**To do**: Show each line of the items below that contains the string "perform". Case counts.

* * * * * * * * *

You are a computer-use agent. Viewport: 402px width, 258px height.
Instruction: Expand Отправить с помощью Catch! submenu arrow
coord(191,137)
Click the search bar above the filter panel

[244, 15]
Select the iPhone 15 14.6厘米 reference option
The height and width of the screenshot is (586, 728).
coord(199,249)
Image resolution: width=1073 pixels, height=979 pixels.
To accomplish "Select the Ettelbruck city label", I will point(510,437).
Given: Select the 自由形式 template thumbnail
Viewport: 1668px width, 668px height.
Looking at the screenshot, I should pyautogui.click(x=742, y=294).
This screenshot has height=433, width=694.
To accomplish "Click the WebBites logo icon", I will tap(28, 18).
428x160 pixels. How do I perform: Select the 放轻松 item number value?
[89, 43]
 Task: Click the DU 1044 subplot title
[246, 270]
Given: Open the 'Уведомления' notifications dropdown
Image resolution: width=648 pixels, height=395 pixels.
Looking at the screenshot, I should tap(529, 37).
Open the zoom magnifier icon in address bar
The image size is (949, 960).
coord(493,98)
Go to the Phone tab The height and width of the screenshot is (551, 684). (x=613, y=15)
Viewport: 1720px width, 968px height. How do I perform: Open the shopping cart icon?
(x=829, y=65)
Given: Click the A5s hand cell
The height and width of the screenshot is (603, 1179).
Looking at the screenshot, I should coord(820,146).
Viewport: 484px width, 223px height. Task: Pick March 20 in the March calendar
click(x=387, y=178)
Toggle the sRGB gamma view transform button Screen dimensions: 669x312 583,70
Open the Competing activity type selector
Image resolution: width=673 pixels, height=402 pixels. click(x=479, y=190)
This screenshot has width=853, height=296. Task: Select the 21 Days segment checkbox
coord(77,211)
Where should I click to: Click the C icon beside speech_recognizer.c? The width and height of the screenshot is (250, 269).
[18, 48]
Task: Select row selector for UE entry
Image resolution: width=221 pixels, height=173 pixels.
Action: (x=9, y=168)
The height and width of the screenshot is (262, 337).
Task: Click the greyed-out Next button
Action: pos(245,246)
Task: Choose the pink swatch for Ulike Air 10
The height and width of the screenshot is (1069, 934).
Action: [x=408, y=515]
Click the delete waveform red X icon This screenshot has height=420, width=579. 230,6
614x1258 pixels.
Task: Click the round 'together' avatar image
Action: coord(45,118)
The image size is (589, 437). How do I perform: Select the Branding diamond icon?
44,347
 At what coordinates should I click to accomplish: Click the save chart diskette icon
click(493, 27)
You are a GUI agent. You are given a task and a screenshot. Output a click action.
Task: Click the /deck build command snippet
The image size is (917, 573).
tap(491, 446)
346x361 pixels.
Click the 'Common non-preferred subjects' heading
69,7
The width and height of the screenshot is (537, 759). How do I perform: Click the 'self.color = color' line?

* * * * * * * * *

**In response**:
428x160 pixels. How do I perform: Select the 放轻松 item number value?
Viewport: 1720px width, 968px height. How do I perform: Open the shopping cart icon?
The image size is (589, 437). How do I perform: Select the Branding diamond icon?
The width and height of the screenshot is (537, 759). How do I perform: Click the 'self.color = color' line?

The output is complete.